Back again.
Scott and I had to check on one of my projects in Arkansas, so I decided to bring the family and make another haunted trip out of it. Scott brought along his nephew Steven. Stevie also plays on our football team the Jaguars and is a buddy of Conner's.
We used emf detector for 1st time with some wild results but it will take some time to get used to it and the false positives.
We had many orbs in many of the photos but I really don't consider that to be paranormal at all anymore. We also had several strange experiences but none worth recording.

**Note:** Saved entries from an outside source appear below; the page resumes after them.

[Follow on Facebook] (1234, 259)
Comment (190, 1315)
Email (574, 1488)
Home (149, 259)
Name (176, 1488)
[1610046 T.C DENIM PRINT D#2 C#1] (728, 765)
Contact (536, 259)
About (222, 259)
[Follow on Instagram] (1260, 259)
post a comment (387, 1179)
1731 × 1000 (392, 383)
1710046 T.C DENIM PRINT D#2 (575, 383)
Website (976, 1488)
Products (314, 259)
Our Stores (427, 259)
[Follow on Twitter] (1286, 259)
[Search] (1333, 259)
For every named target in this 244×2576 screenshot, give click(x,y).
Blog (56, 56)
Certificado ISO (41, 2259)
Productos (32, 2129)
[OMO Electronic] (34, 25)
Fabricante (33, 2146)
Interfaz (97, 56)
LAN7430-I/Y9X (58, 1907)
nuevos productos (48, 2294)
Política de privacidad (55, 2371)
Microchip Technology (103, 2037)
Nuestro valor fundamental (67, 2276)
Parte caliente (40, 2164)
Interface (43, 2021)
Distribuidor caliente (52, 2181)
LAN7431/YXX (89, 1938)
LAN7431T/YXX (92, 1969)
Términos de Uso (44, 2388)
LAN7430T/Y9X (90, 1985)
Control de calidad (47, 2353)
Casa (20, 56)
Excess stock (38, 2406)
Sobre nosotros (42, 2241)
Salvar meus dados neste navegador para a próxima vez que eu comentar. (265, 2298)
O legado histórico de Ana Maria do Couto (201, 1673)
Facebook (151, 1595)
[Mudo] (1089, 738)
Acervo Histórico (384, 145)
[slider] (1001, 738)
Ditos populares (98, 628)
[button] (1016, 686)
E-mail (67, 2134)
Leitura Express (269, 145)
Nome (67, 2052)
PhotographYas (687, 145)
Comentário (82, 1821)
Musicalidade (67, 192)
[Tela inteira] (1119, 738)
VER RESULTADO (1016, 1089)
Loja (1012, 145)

I shared my last experience of being grabbed on the shoulder with the ghost tour and apparently it happens a lot in that room. The host says it means they (spirits) like me. She also says she thinks I am sensitive. I hope she didn't mean in the "easily hurt or damaged" way...?
No
I don't think I am. In any way.
By the 1870’s, the region was well known by the white man and small groups of health seekers came to the area in search of whatever cures were needed. At that time, a group of approximately 400 settlers had gathered around what we now know as Basin Spring. The Osage Indians had hewn the basin out of a large rock ages ago and the spring flowed freely into that basin. The community was a ramshackle assortment of tents, lean-to’s and shanties. During an Independence Day celebration, the idea was proposed to formalize the settlement. A group of seven wealthy businessmen, including Alva Jackson, calling themselves the “Eureka Improvement Company” took it upon themselves to see to the development of this “Health Resort”. By the next year, the city charter had been formalized and the population had grown to 15,000. By the turn of the century, our full time population had grown to more than 20,000 permanent residents.